Bundesverwaltungsgericht

Sprachtest vor dem Ehegattennachzug im Einklang mit Grundgesetz und Europarecht

Das Bundesverwaltungsgericht in Leipzig hat gestern entschieden, dass das Erfordernis einfacher Deutschkenntnisse beim Ehegattennachzug im Einklang mit Grundgesetz und Europarecht ist. Der Klägerin sei es zumutbar, Deutsch zu lernen oder das Familienleben im Ausland fortzuführen.

Mittwoch, 31.03.2010, 8:08 Uhr|zuletzt aktualisiert: Sonntag, 05.09.2010, 3:13 Uhr Lesedauer: 3 Minuten  |   Drucken

Keine Härtefallregelung notwendig
Die Vorschrift sei auch nicht deshalb verfassungswidrig, weil sie keine allgemeine Ausnahmeregelung für Härtefälle enthalte. Falls die deutschen Sprachkenntnisse aus nicht zu vertretenden Gründen innerhalb eines angemessenen Zeitraums nicht erworben werden könnten und keine zumutbare Möglichkeit bestehe, die Lebensgemeinschaft im Ausland herzustellen, könne der verfassungsrechtlich gebotene Interessenausgleich einfachgesetzlich auf andere Weise herbeigeführt werden. Die Erteilung einer vorübergehenden Aufenthaltserlaubnis zum Zwecke des Spracherwerbs sei eine Möglichkeit.

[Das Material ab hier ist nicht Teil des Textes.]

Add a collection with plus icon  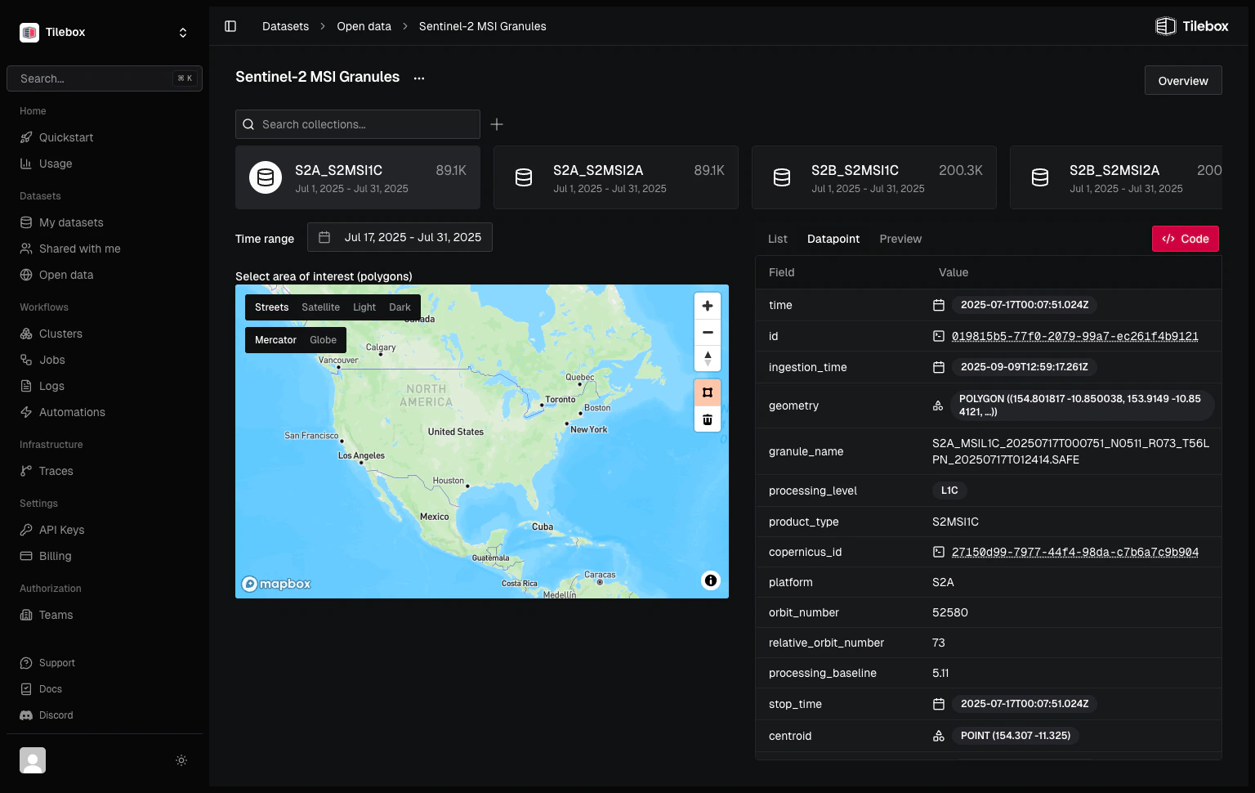[x=497, y=124]
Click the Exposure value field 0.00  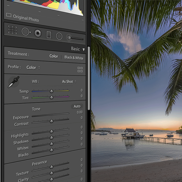click(80, 112)
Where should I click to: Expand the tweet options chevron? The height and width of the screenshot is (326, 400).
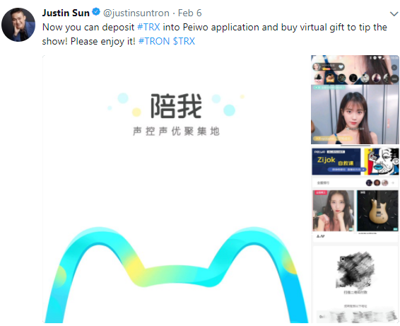tap(394, 13)
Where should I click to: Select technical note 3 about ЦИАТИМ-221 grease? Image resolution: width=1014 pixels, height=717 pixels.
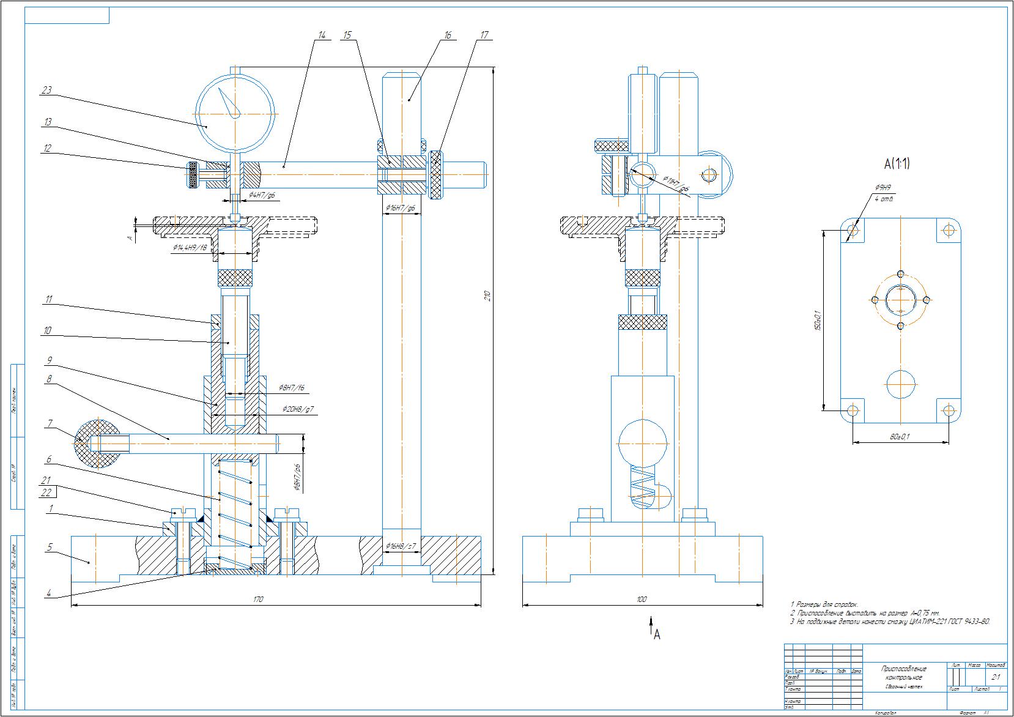tap(889, 621)
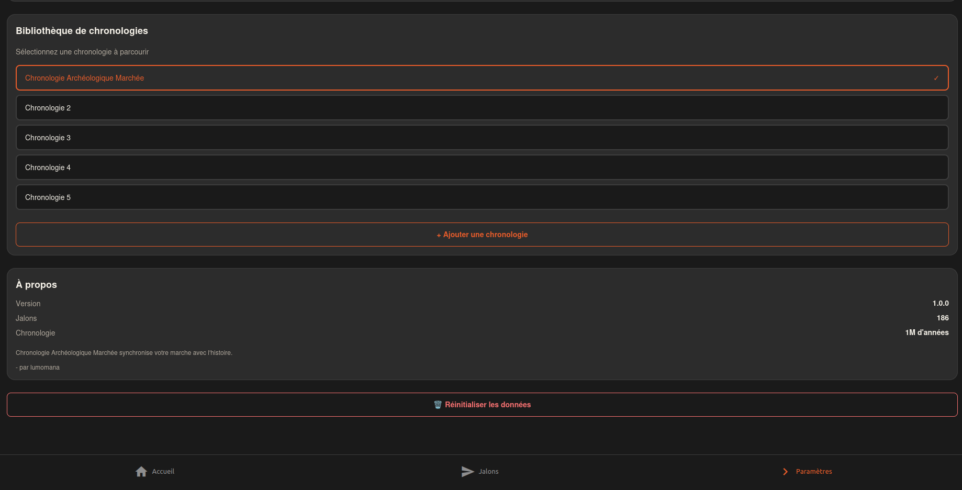Viewport: 962px width, 490px height.
Task: Click the Paramètres chevron icon
Action: tap(785, 472)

Im vorliegenden Fall führe die Versagung des beantragten Visums nicht zu einer unverhältnismäßigen Belastung, da die Klägerin in der Türkei die geforderten Sprachkenntnisse einschließlich einer vorausgehenden Alphabetisierung in etwa einem Jahr erwerben könnte. Außerdem, so die Richter, ist dem Ehemann und Vater eine Rückkehr in die Türkei zumutbar, wo die Familie auch nach seiner Ausreise ihren Lebensmittelpunkt beibehalten hat.

Keine Ungleichbehandlung
Nach Ansicht der Bundesrichter liegt auch kein Verstoß gegen den Gleichheitsgrundsatz aus Art. 3 Abs. 1 GG vor, soweit Ehegatten bestimmter Drittstaatsangehöriger vom Sprachnachweis befreit sind. Diese Ungleichbehandlung knüpfe an die visumrechtliche Privilegierung des Stammberechtigten an und findet ihre Rechtfertigung in dem Umstand, dass der Bundesrepublik hinsichtlich ihrer auswärtigen Beziehungen zu anderen Staaten ein weites außenpolitisches Ermessen zusteht. Dies schließe aufenthaltsrechtliche Privilegierungen von Angehörigen bestimmter Drittstaaten und damit verbundene Erleichterungen beim Ehegattennachzug ein.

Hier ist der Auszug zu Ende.